When you decide how to cite your source, always start by consulting the list of core elements. Here is a list of elements that should come in the same order:

  • Author.
  • Title of source.
  • Title of container,
  • Other contributors,
  • Version,
  • Number,
  • Publisher,
  • Publication date,
  • Location.

Remember to follow each element with the punctuation mark shown above. The Earlier editions included the place of publication, along with punctuation, such as colons after issue numbers. However, in the latest version, punctuation is simpler as only commas and periods separate the elements, and source information is kept to the basics.

In-Text Citations: General Rules

1. If the author's name is given in the sentence, cite the page number only.
2. But, if there is no author's name in the sentence, mention both the name and the page number while citing.
3. Font and capitalization should be in sync in the reference list.
4. Long quotations which are more than four lines should be divided.
5. While citing more than one reference at a time in single document, separate them with a semicolon, like Smith 150; Jackson 41.
6. If no author is given for the source, then use the title.
7. When you cite two works of the same author, put a comma after the author's name and mention title words. For example, Smith, "Memories of Motherhood" 77.
8. If two authors share the same surname, use the first initial.

How to Cite Different Documents?

Books with one authors

Format:

Last name, First name. Title of Book. Publisher, Year of Publication.

Example:

Gleick, James. Chaos: Making a New Science. Penguin, 1987.

Henley, Patricia. The Hummingbird House. MacMurray, 1999.

Books with two authors

Format:

Last name, First name, and First name Last name. Title of Book. Publisher, Year of Publication.

Example:

Allain, Paul, and Jen Harvie. The Routledge Companion to Theatre and Performance. 2nd ed., Routledge, 2015

Gillespie, Paula, and Neal Lerner. The Allyn and Bacon Guide to Peer Tutoring. Allyn and Bacon, 2000.

Books with more than two authors

Format:

First author's Last name, First name, et al. Title of Book. Publisher, Year of Publication.

Example:

Booth, Wayne C., et al. The Craft of Research. 3rd ed., U of Chicago P, 2008.

When a source belongs to three or more authors, only the first author is mentioned followed by et al. which means "and others".

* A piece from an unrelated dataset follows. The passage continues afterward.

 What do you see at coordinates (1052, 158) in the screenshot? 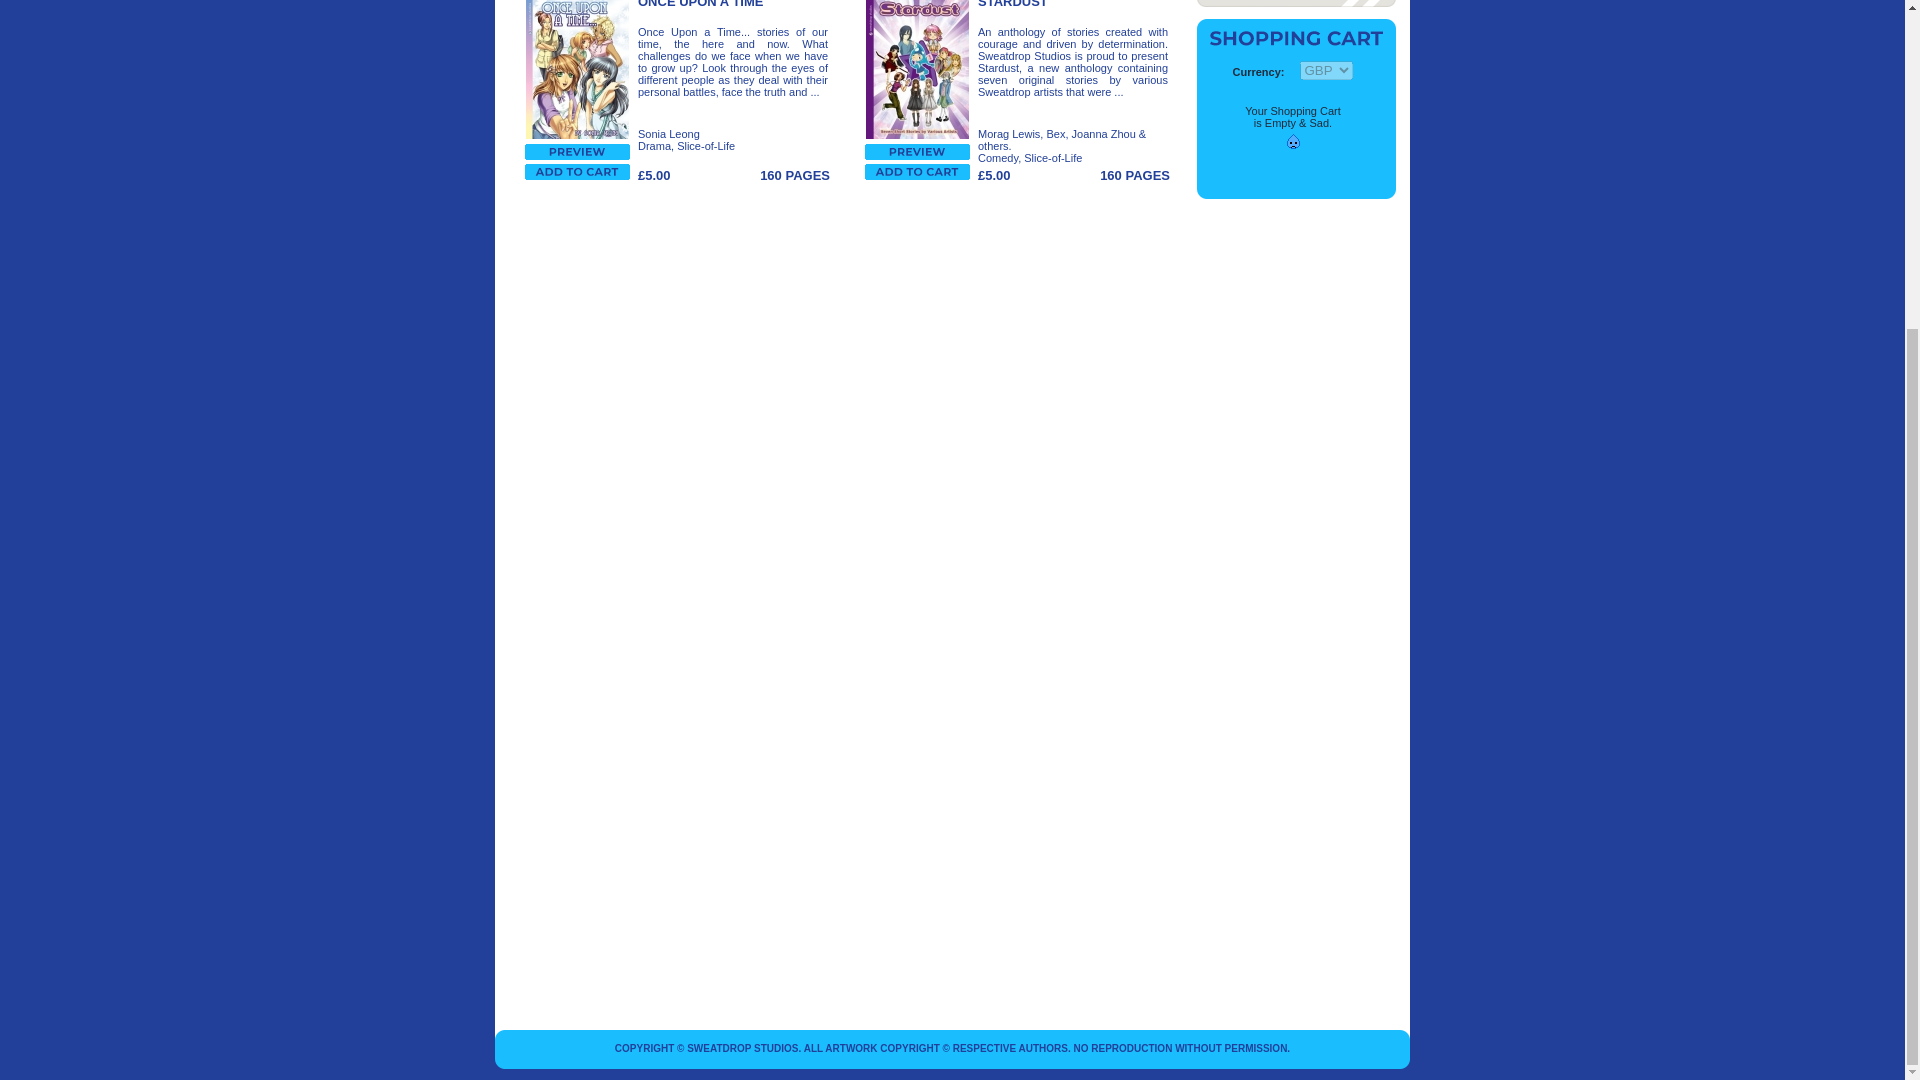
I see `Slice-of-Life` at bounding box center [1052, 158].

Two or More Books by the Same Author

In such case, list the works in an alphabetic order of the title. (ignore articles like A, An, and The). For each subsequent reference of the same author, put three hyphens and a period.

Example:

Palmer, William J. Dickens and New Historicism. St. Martin's, 1997.

The Films of the Eighties: A Social History. Southern Illinois UP, 1993.

Article in a Magazine

Format:

Last name, First name. "Title of Article." Title of Journal, volume, issue, month year, page range of article

Example:

Belton, John. "Painting by numbers: The Digital Intermediate." Film Quarterly, vol. 61, no.3, Spring 2008, pp.58-65.

Mather, Christine C. "The Political Afterlife of Eleonara Duse." Theatre Survey, vol. 45, no.1, May 2004, pp. 41-59.

Article in a newspaper

Format:

Last name, First name. "Title of Article." Title of Newspaper, day month year, page range of article.

Example:

Brubaker, Bill. "New Health Center Targets County's Uninsured Patients." Washington Post, 24 May 2007, p. LZ01.

Website

Format:

Last name, First name. Name of site. Publisher or sponsor of site, date of publication (if available), URL.

Example:

Felluga, Dino. Introductory Guide to Critical Theory. Purdue University, 31 Jan. 2011, www.cla.purdue.edu/english/theory/.